La crisi dell’industria tedesca è di una gravità senza precedenti: l’indice PMI di agosto per il settore manifatturiero s’è attestato a quota 42,4, perdendo quasi un altro punto intero rispetto al già disastroso 43,2 di luglio; a pesare, in particolare, il calo dei nuovi ordini. Vuol dire che le fabbriche non riescono a smaltire le scorte e non hanno intenzione di accumularne altre e, quindi, non ordinano beni intermedi; e non riguarda certo solo l’automotive: Germania, sui big dell’acciaio l’ombra della grande crisi titolava domenica Il Sole 24 Ore. I conti di Thyssen-Krupp AG, proprietaria di Thyssen Krupp Steel Europe (che è il più grande produttore d’acciaio in Germania), nel terzo trimestre del 2024 sono andati in profondo rosso e il titolo ormai supera di poco i 3 euro; prima dello scoppio della seconda fase della guerra per procura in Ucraina e delle sanzioni contro la Russia e contro l’industria europea, viaggiava attorno ai 10 euro. Non se la passa molto meglio neanche la Salzgitter, che è la seconda azienda siderurgica tedesca; solo un anno fa era stata definita Il faro della transizione verde in Germania che però, da allora, si è spento: da inizio anno il titolo ha perso oltre il 50%, nonostante si siano intascati 1 miliardo di euro di finanziamenti pubblici (come, d’altronde, altri 2 miliardi di finanziamenti erano andati in cassa pure a Thyssen Krupp). E se poi nei lander più poveri la maggioranza di governo raggiunge a malapena il 15%, è stato “un colpo di Stato di Putin”, come l’ha definito davvero Politico.

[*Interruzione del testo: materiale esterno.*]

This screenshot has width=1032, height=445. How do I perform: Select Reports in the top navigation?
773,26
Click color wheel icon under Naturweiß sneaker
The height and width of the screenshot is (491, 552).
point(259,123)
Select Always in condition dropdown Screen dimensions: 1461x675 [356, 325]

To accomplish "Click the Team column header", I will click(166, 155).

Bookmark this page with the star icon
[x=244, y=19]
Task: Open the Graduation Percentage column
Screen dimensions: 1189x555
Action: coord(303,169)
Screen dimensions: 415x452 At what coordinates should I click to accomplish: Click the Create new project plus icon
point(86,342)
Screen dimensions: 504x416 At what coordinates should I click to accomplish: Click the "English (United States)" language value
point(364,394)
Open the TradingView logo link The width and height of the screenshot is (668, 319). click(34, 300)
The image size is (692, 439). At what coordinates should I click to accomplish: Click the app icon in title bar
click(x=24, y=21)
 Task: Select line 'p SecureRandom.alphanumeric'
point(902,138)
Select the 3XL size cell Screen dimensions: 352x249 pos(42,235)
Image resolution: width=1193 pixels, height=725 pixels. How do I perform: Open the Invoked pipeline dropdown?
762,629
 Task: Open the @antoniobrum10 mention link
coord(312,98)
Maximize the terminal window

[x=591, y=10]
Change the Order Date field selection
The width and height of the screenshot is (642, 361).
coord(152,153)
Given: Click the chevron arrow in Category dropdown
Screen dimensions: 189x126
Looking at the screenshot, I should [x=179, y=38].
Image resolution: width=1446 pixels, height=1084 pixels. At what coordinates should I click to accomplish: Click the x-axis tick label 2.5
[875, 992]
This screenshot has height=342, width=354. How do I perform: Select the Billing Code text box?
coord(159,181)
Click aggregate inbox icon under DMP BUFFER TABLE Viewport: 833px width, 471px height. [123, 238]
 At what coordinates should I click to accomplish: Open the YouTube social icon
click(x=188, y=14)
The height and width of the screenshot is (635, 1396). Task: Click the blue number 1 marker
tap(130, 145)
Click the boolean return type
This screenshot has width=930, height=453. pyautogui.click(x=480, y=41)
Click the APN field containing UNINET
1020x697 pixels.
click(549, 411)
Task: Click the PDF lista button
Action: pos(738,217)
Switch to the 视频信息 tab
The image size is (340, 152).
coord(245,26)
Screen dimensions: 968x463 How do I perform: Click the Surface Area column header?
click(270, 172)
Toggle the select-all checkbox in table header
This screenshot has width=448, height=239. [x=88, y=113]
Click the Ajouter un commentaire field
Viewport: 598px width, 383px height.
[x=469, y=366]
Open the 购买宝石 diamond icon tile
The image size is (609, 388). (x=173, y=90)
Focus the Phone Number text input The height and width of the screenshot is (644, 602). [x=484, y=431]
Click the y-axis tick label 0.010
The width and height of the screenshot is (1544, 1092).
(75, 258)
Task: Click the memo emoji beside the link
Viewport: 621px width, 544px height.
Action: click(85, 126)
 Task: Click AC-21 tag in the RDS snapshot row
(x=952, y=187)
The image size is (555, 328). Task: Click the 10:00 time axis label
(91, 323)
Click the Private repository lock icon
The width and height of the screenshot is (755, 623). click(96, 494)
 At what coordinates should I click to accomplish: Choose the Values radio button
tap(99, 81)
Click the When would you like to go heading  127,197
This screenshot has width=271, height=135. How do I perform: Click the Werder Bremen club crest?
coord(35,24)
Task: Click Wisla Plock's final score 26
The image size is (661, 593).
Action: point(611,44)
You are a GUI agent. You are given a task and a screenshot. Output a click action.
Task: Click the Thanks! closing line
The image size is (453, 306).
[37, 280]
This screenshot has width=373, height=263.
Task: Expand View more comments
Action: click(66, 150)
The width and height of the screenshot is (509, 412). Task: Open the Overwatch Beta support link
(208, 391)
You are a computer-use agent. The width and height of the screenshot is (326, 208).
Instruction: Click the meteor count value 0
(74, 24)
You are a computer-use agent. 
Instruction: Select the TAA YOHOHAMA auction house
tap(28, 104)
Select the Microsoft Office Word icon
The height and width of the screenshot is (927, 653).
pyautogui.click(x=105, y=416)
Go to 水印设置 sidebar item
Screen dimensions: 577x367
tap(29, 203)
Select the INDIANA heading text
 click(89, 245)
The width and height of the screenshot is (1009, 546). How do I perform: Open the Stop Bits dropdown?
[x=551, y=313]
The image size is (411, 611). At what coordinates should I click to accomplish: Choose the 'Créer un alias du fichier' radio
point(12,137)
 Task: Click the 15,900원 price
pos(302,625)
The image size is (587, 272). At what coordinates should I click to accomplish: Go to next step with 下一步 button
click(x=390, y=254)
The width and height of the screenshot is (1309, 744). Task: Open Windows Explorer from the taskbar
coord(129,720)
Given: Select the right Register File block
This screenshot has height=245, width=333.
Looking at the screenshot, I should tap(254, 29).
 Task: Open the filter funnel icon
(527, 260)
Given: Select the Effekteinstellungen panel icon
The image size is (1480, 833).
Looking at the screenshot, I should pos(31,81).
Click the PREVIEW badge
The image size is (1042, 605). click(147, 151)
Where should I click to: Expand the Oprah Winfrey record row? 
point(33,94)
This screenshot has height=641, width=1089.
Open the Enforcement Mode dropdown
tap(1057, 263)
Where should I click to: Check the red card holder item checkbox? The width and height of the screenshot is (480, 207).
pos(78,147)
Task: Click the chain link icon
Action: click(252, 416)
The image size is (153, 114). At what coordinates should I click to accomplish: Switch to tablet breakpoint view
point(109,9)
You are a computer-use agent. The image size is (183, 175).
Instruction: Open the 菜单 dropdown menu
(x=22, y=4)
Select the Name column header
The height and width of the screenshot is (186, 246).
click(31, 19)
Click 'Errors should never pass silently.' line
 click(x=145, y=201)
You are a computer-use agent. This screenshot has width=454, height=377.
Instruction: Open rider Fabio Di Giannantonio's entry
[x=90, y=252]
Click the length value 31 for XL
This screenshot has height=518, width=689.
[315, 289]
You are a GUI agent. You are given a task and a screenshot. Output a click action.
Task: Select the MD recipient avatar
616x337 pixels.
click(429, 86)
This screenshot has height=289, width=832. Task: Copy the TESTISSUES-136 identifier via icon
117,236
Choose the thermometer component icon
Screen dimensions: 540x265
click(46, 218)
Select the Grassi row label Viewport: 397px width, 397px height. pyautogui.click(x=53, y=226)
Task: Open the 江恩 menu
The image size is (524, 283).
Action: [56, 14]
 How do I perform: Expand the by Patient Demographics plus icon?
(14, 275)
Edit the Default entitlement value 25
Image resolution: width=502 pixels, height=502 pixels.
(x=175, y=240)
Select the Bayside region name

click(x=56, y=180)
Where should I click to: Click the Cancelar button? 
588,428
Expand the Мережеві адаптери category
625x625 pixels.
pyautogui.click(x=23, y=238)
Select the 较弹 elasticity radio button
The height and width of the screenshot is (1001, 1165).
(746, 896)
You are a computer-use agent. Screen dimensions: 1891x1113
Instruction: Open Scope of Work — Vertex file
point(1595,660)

Ma se non riescono a tenere in piedi i loro campioni nazionali in Germania, nonostante abbiano ancora parecchi soldi pubblici da regalargli senza che a Bruxelles gli venga una crisi isterica, pensate come stiamo messi noi… Più o meno, così: Stellantis agli operai: il lavoro c’è, ma in Polonia; “Stellantis” riporta Attilio Barbieri su Libero “propone di rientrare al lavoro a una decina di operai carrellisti dello stabilimento piemontese di Mirafiori. Ma non in Piemonte. In Polonia. Precisamente nello stabilimento di Thychy, nel voivodato della Slesia, l’impianto dove si producono la nuova Fiat 600, la Jeep Avenger e l’Alfa Romeo Junior”. D’altronde, in quel di Stellantis ormai fuggire dall’Italia è considerato proprio trendy: un po’ di tempo fa, venne a galla che i dirigenti Stellantis consigliavano ai fornitori di chiudere baracca e burattini per andare in Marocco; l’obiettivo era ridurre i costi fino al 40%. “La tecnologia elettrica, in Europa” aveva sottolineato Carlos Tavares durante un incontro nello stabilimento di Atessa “è del 40% più costosa. Se vogliamo rendere i veicoli elettrici accessibili dobbiamo digerire il 40% del costo addizionale. Che ci piaccia o no”; da lì in poi, le aziende di componentistica in Italia sono diminuite del 4,4% e la produzione è scesa del 18%, mentre le ore di cassa integrazione sono aumentate della stessa identica percentuale: “In Piemonte siamo ai bollettini di guerra” commenta La Verità. “Tredici settimane di cassa in Prima Industrie di Collegno, altrettante all’ex Alcar di Vaie. Da lunedì, fino a fine anno, 200 lavoratori in cassa anche per la Novares. E poi ancora alle Officine Vica, alla Proma, al Gruppo Cornaglia e alla Denso”; di questo passo, secondo uno studio commissionato dall’associazione di categoria ad Alix Partners, nel 2030 la componentistica italiana avrà perso tra i 20 e i 40 mila posti di lavoro.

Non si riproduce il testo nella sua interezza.